A Form 1099-S: Proceeds From Real Estate Transactions in the United States organises the details a party must supply for the purpose it serves.

The reporting requirement applies to sales of residential, commercial, industrial, and agricultural real property. Under the Taxpayer Relief Act of 1997, the principal residence exclusion (IRC Section 121) allows sellers to exclude up to $250,000 in gain ($500,000 for married filing jointly) if ownership and use tests are met. When this exclusion applies and the seller certifies eligibility, the closing agent may be exempt from filing Form 1099-S.

Form 1099-S is filed with the IRS and a copy is provided to the transferor (seller) by February 15 of the year following the transaction.

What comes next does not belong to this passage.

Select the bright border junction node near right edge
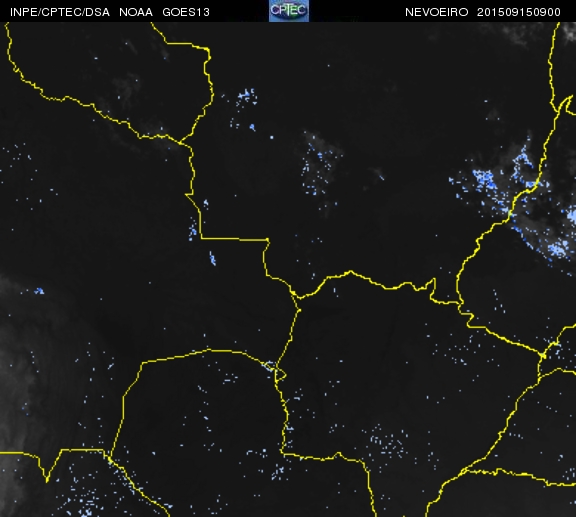Image resolution: width=576 pixels, height=517 pixels. coord(544,356)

The seller uses this information to complete Schedule D and Form 8949 when reporting capital gains or losses on their federal income tax return. Failure to file carries penalties under IRC Section 6721, ranging from $60 to $310 per return depending on how late the form is filed.

When Do You Need a Form 1099-S: Proceeds From Real Estate Transactions?

Form 1099-S is required whenever real estate changes hands through sale, exchange, or certain transfers. Specific scenarios include selling a primary residence where the gain exceeds the Section 121 exclusion threshold, disposing of a rental or investment property, selling vacant land or commercial property, completing a like-kind exchange under IRC Section 1031 (though the exchange itself may defer the tax), and transferring property through foreclosure or deed in lieu of foreclosure.

Less obvious situations also trigger reporting obligations. These include granting a permanent easement for fair market value, certain transfers between former spouses incident to divorce under IRC Section 1041, and sales of inherited property where the stepped-up basis must be established. Even if no tax is ultimately owed, the transaction must still be reported unless a specific exception applies.

Failing to file Form 1099-S exposes the responsible party to IRS penalties and creates compliance risks for both the closing agent and the seller. Without accurate reporting, the seller cannot properly substantiate their cost basis or claim applicable exclusions on their tax return.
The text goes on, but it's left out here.